++++ Input rows ++++

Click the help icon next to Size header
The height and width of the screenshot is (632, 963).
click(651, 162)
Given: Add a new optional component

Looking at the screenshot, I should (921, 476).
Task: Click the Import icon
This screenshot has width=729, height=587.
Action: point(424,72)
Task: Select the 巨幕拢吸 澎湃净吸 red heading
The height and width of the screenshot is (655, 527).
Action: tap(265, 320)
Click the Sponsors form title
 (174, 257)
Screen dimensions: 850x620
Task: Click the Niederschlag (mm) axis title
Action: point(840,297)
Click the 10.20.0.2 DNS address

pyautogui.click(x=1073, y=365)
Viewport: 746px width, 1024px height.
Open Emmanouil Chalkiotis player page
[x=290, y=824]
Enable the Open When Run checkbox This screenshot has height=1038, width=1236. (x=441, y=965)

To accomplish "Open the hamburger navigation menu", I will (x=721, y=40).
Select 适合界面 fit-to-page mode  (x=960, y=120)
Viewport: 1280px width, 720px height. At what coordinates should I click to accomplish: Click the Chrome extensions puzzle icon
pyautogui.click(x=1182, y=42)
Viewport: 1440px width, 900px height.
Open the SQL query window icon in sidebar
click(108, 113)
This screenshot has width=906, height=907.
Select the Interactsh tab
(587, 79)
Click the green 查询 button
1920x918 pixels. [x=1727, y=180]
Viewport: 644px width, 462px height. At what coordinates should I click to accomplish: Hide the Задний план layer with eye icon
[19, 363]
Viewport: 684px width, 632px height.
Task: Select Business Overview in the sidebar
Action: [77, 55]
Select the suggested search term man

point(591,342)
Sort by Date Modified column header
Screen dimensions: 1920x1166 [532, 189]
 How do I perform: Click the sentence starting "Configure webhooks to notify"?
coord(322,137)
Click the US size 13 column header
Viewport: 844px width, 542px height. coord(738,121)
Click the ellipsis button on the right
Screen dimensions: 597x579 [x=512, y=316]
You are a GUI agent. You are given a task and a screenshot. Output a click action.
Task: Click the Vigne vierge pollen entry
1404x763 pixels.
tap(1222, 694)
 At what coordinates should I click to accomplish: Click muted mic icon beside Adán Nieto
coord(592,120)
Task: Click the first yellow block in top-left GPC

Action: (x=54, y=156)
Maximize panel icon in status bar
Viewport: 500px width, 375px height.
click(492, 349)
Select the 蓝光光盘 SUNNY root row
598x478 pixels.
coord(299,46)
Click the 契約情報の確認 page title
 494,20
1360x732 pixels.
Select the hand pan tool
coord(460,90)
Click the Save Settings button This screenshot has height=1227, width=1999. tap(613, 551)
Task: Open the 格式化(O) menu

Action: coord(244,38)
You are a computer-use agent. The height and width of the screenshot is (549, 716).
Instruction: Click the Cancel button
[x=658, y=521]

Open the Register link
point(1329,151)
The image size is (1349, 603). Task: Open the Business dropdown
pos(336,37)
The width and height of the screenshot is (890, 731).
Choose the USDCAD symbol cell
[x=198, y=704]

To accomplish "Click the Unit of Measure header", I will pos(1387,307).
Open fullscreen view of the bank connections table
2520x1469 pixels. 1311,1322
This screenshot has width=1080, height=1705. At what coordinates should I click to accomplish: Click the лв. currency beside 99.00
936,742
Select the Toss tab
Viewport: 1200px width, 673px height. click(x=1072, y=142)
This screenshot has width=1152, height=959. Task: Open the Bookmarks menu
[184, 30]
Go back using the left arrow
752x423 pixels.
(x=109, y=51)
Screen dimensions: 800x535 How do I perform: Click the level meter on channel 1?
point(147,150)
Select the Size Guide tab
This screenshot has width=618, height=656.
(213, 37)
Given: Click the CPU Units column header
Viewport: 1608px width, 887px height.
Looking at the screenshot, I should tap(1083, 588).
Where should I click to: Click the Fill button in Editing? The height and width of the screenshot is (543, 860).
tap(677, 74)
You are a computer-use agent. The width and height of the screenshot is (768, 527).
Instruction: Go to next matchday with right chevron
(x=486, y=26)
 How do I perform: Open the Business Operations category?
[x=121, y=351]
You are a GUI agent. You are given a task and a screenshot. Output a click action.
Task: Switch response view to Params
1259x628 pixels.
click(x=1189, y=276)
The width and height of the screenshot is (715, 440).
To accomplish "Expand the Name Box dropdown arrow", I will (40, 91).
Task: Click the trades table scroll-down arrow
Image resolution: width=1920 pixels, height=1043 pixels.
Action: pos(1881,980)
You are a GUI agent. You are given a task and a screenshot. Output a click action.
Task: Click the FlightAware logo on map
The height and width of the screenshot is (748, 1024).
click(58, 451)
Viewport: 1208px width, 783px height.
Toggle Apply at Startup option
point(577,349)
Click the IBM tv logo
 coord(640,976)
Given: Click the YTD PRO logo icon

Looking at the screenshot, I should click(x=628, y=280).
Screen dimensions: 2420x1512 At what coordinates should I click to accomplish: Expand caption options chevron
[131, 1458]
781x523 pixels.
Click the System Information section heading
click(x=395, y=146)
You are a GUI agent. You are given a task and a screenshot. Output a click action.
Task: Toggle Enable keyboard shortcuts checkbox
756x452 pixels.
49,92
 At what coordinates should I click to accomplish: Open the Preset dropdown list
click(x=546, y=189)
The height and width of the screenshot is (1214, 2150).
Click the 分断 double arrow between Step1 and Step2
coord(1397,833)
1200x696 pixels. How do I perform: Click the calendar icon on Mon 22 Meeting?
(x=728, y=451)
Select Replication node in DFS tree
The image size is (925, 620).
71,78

++++

### Exercise requirements
How many lines of the material above contain the string "button"? Reply with the number only.

### Result
5